Should You Use KubernetesExecutor or CeleryExecutor?
| Item | CeleryExecutor | KubernetesExecutor |
|---|---|---|
| Worker form | Always-on worker pool | A Pod is created and torn down per task |
| Broker required | Required (Redis/RabbitMQ) | Not required |
| Startup latency | Short (workers are waiting) | Present (Pod scheduling) |
| Resource isolation | Per worker | Per task (strong) |
| Best for | Many short, frequent tasks | Large per-task resource variance |
Airflow 3 lets you configure multiple executors at once (hybrid), so you can route short tasks to Celery and heavy batches to Kubernetes. To start simple, we recommend the CeleryExecutor + KEDA combination.
Separating the State Stores: The Real Heart of a Cluster
No matter how much you replicate your components, it's meaningless if the state store is a single point of failure. You take three kinds of state outside the cluster and make each one robust.
- Metadata DB (Postgres HA) — all execution history, DAG versions, and connection info live here. Use a primary + replica setup or a managed service (AWS RDS, Cloud SQL, etc.), and be sure to enable automatic backups. If this is lost, Airflow's entire memory disappears.
- Broker (Redis/RabbitMQ for Celery) — this is the queue through which the Scheduler hands work to the workers. It's only needed with CeleryExecutor and is unnecessary with KubernetesExecutor. Secure availability with managed Redis or clustered RabbitMQ.

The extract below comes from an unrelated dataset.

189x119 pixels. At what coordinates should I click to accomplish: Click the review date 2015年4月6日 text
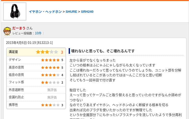(16, 43)
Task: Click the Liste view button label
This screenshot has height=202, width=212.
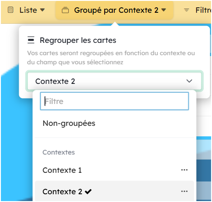Action: (x=28, y=10)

- Remote logs (S3/GCS) — Pods can disappear at any time, so the task logs a worker produces must be uploaded to object storage immediately to be preserved. The
remote_loggingsettings in the excerpt above play this role.

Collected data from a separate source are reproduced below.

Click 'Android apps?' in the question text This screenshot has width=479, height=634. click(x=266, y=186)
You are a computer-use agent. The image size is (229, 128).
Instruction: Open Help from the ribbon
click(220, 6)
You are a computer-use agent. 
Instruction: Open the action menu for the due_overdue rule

Remember: treat Pods and containers like cattle, and treat the state stores like pets. Compute can die and come back at any time, but state can't.

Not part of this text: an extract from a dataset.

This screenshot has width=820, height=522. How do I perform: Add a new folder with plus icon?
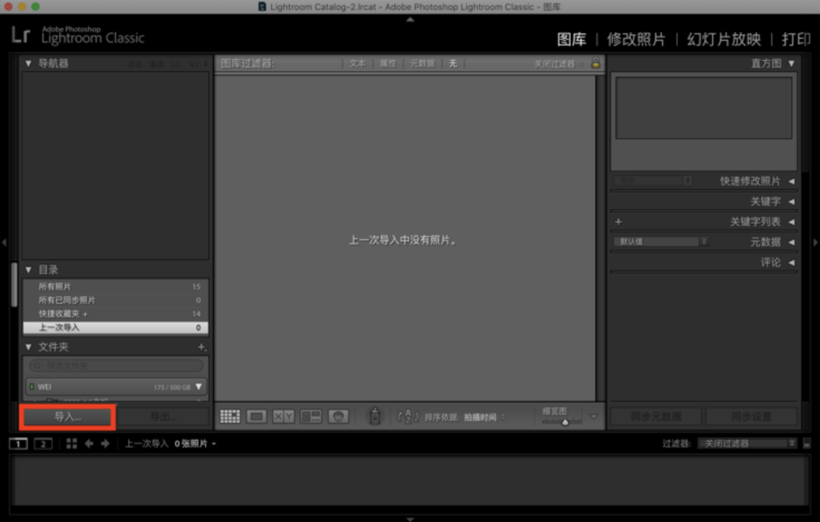pyautogui.click(x=202, y=347)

High Availability: Redundancy and Autoscaling
The last stage is "don't stop even if one machine dies, and scale up and down with load."
- Scheduler redundancy (active-active) — Airflow 3's Scheduler can run several instances at once. It coordinates through row-level locks in the metadata DB so no task is picked up twice, so with
scheduler.replicas: 2or more, if one instance dies, another takes over scheduling. No separate setup like leader election is needed. - API server / Triggerer redundancy — UI and REST API traffic, as well as the async waits of deferrable operators, are also distributed and made redundant by increasing replicas.
- Worker autoscaling (KEDA) — with CeleryExecutor, KEDA watches the number of pending jobs in the broker queue and automatically scales worker Pods up, then scales them down when things are idle. With KubernetesExecutor, a Pod is created per task, so you delegate to the cluster's node autoscaler (such as Cluster Autoscaler).
The premise that makes all this redundancy work safely is that state has already been pushed out. That's why we called separating state the "real heart" of clustering.
Wrapping Up
In this part, we started from a single node, separated the components with Docker Compose, stood up a distributed cluster with Kubernetes + the official Helm chart, and then built up through state-store separation all the way to high availability. The core principle is exactly what we promised at the start — state out, compute scalable.
The vessel that is the cluster is ready. In the next part, Configuration & Optimization, we'll cover how to draw out real performance on top of it, through the three layers of concurrency such as parallelism, max_active_tasks_per_dag, and max_active_runs_per_dag, along with Pools and executor tuning.
When you first stand up a cluster, always start small. Get component separation into your muscle memory with Compose, and when you move on to Kubernetes, the same concepts carry straight over.